Cullenward and Victor emphasize the critical role of political feasibility. Carbon pricing programs (CO2 taxes + cap-and-trade) are politically costly and consequently haven't been very useful, whereas targeted regulations (e.g. car emissions standards) have quietly done the most to decarbonize society.

They do acknowledge that a global cap-and-trade program with allowance prices matching the social cost of carbon would efficiently eliminate harmful carbon emissions. It's just that it's infeasible.

There is a role for cap-and-trade programs, only smaller than previously thought. To be effective in driving decarbonization, they need higher allowance prices. Their policy recommendation is to stop overallocating allowances.

You can view retiring allowances as implementing this policy recommendation, only without the politics.

Thanks again for engaging. I will really appreciate hearing your further thoughts.

Paco
 

Equal Right is testing a similar model in Palau and Tuvalu: https://www.equalright.org/ 

I guess you have already heard of it, but I put the link here just in case, because I really like their idea. :)

Hi Ulf, thank you for bringing up Equal Right: I was actually not familiar with it!
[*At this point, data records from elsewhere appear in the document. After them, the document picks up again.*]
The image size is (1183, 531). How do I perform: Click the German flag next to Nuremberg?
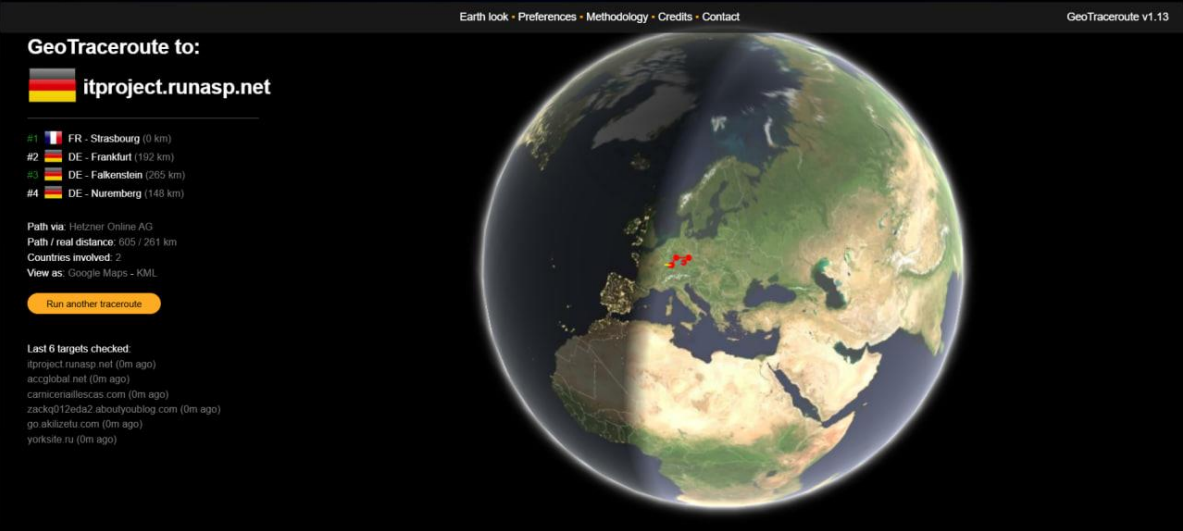point(53,193)
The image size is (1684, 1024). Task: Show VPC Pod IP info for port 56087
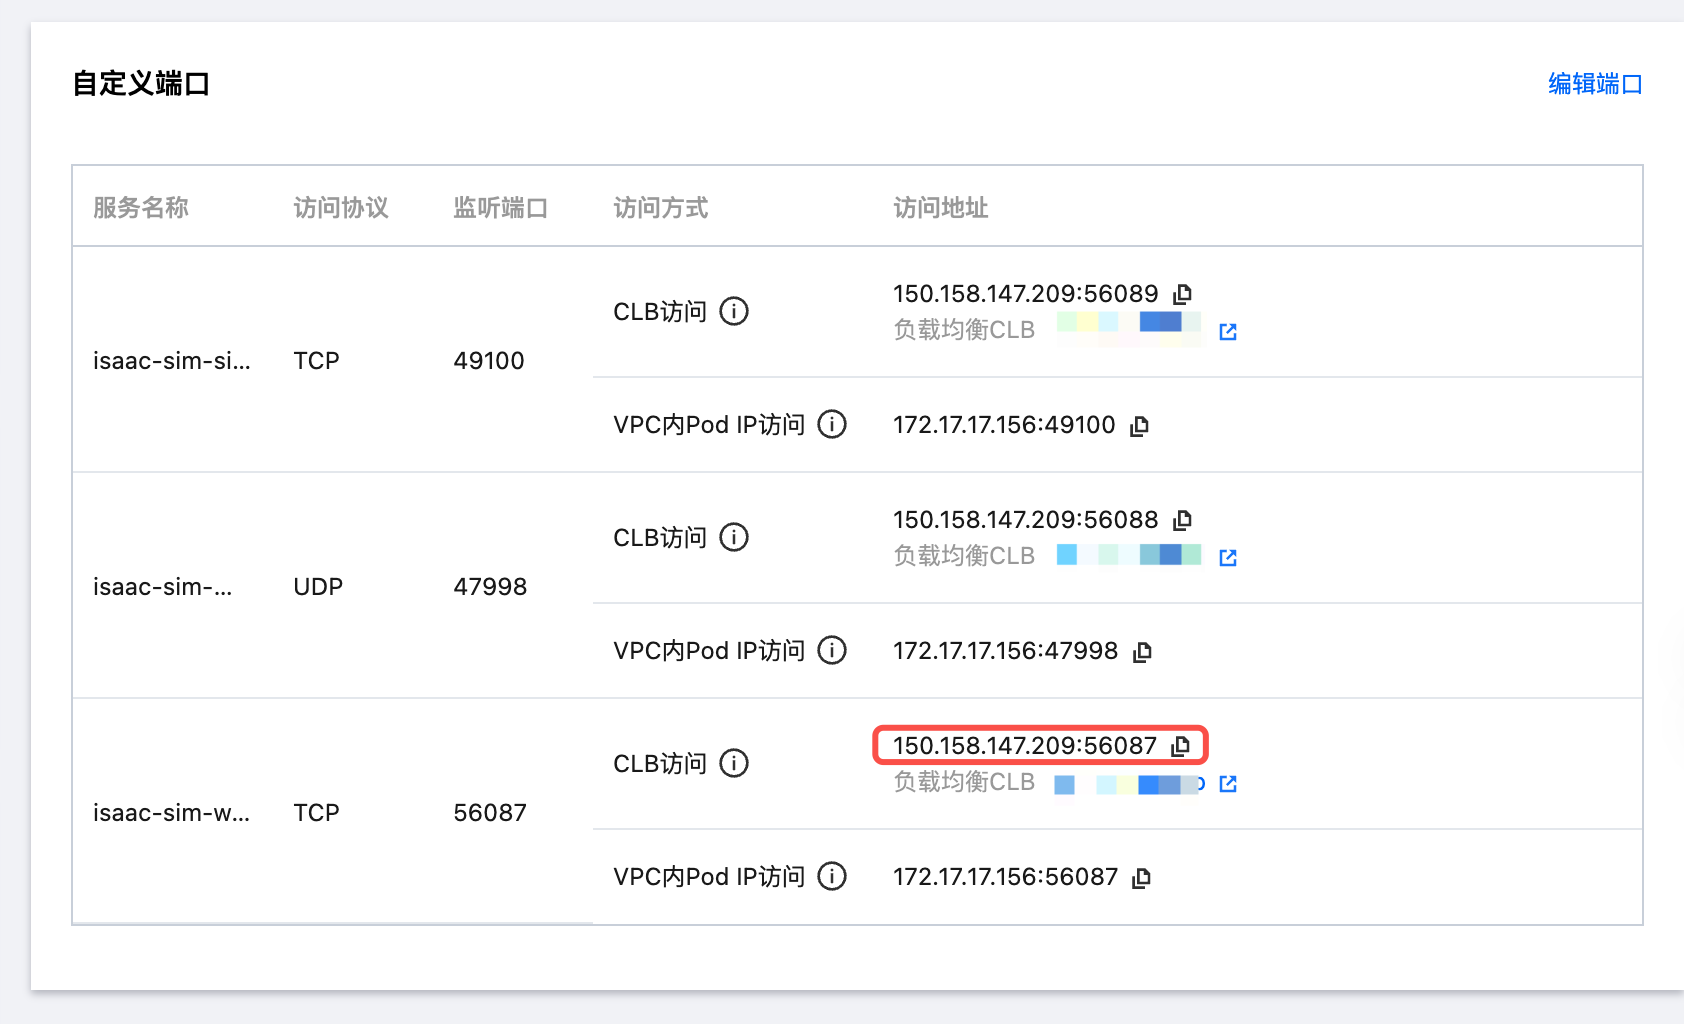point(832,876)
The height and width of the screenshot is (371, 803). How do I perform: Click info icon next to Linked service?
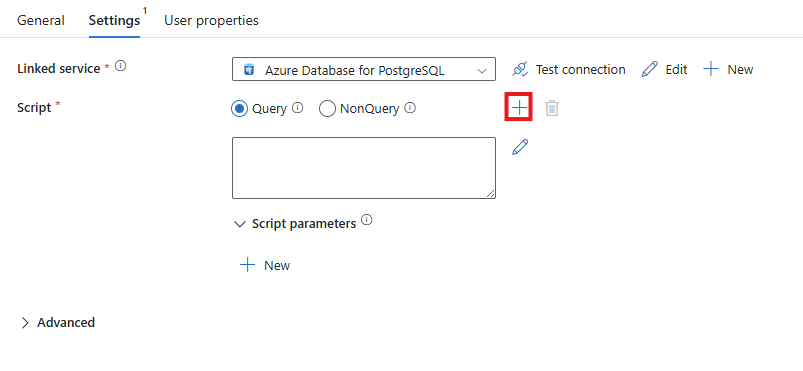point(120,66)
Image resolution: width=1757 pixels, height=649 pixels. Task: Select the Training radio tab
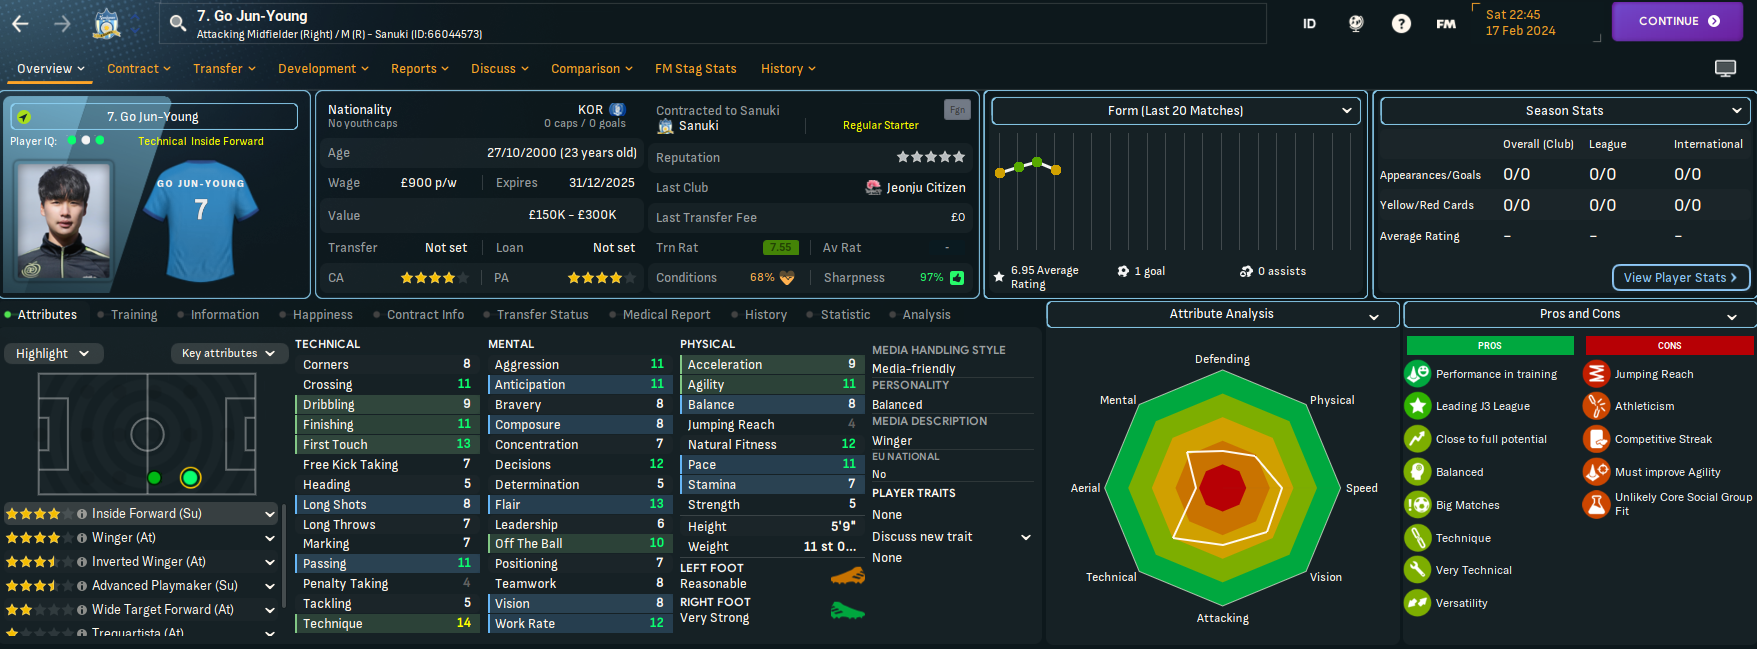click(133, 315)
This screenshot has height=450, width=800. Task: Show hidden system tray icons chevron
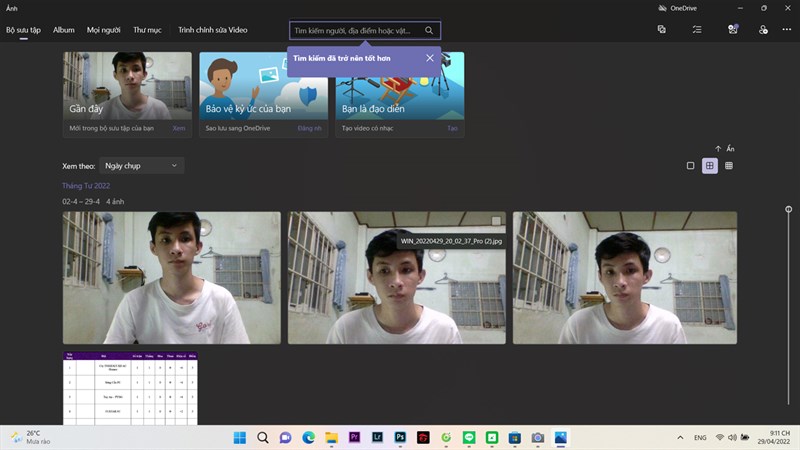pyautogui.click(x=680, y=438)
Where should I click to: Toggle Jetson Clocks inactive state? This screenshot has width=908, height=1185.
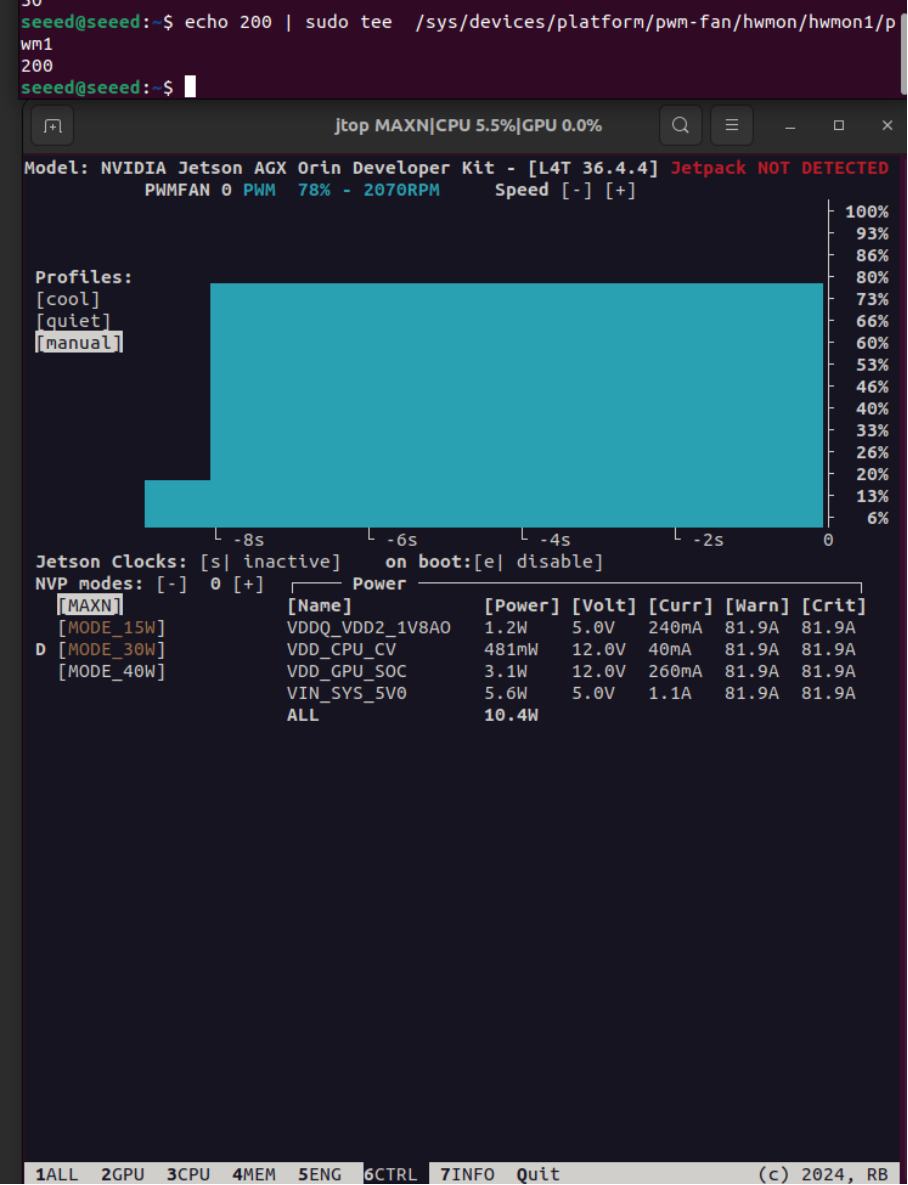(x=270, y=562)
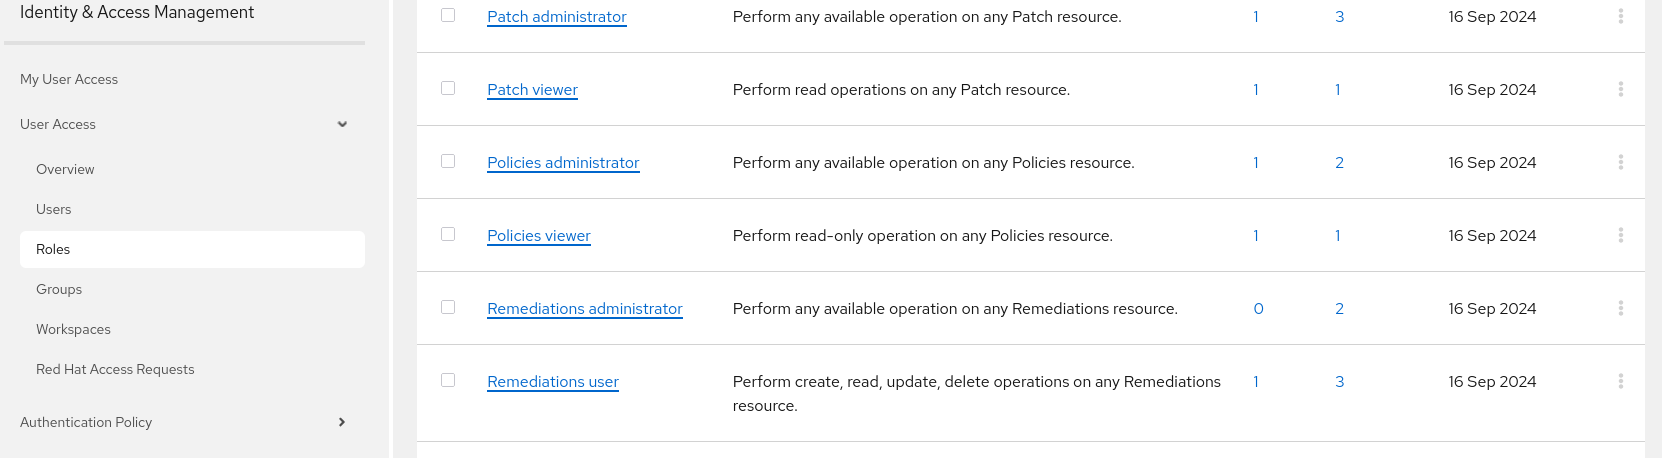Select the Policies viewer row checkbox

click(x=448, y=234)
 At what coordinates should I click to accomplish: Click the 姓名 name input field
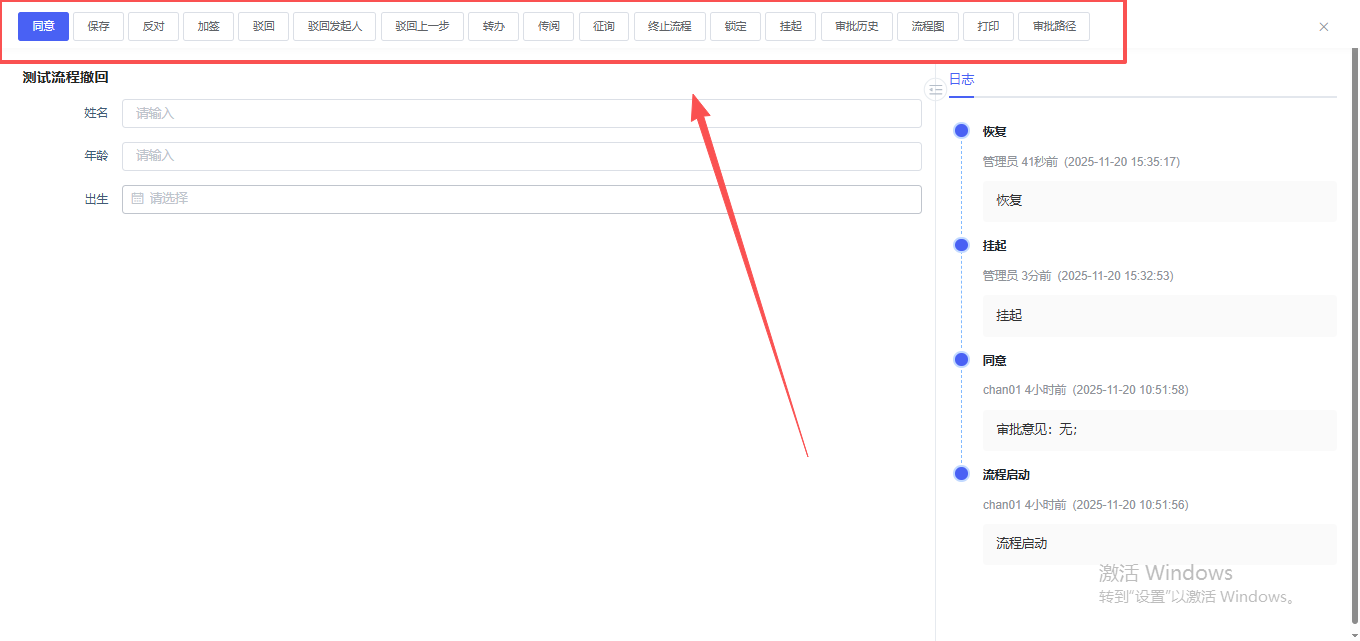tap(521, 114)
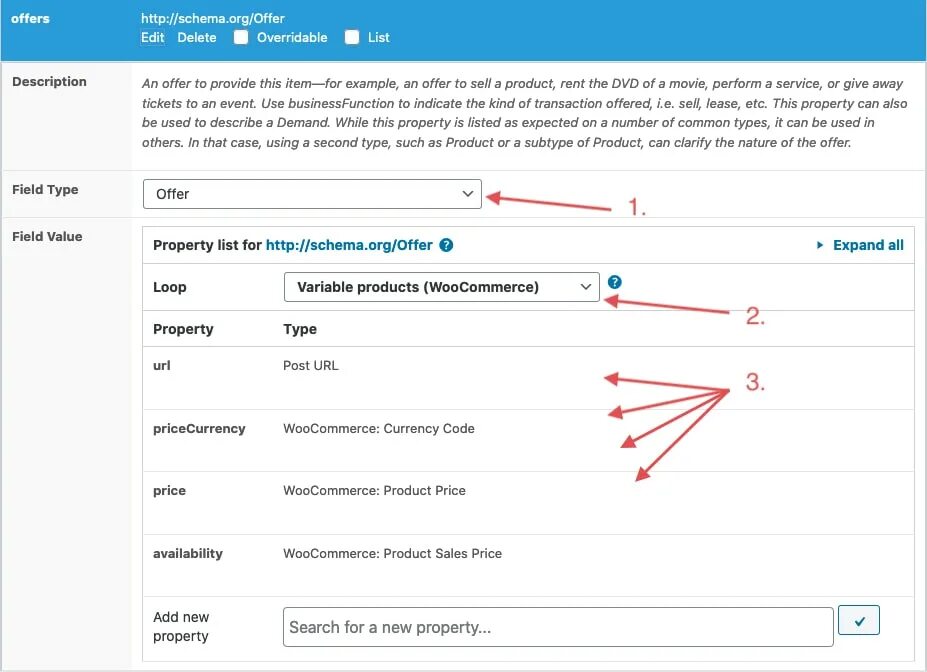The image size is (927, 672).
Task: Select the url property row
Action: click(x=162, y=366)
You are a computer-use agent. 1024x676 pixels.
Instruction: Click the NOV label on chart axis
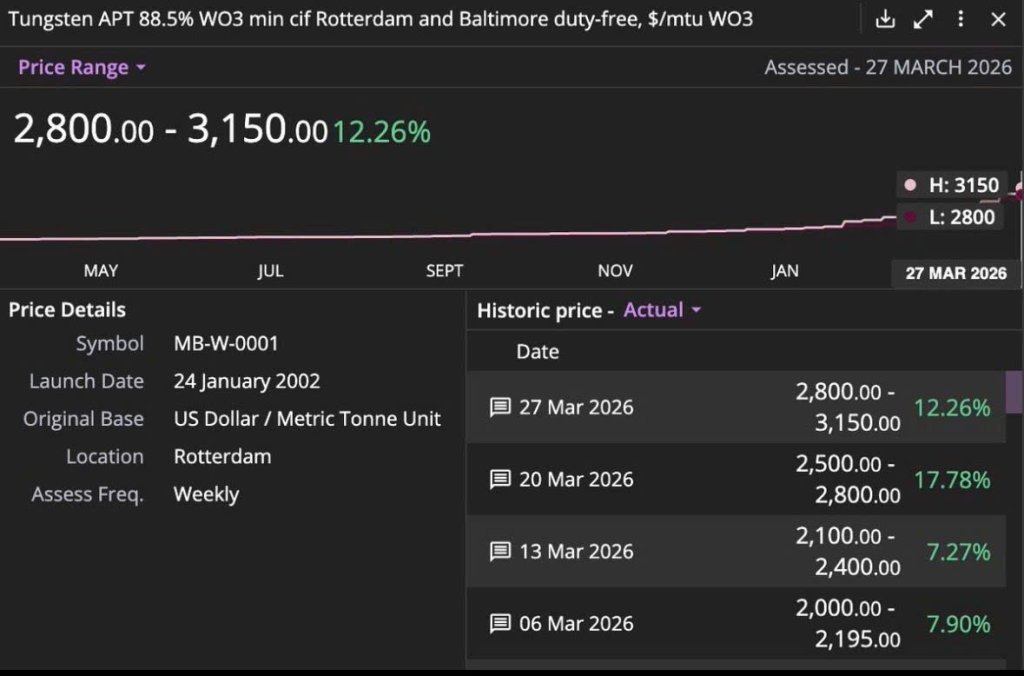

From their cap-and-share proposal, I gather that they advocate for a cap on emissions with allowances that aren't tradeable. An argument in favor of trading allowances is that polluters can freely redistribute allowances towards those who value them more (i.e. emit to produce more valuable things), resulting in lower pollution abatement costs. Cap-and-share involves direct government control over individual polluters, which makes climate mitigation costlier: Greenstone et al. (2025) found that cap-and-trade reduced pollution abatement costs by 11% relative to the traditional command-and-control approach in India.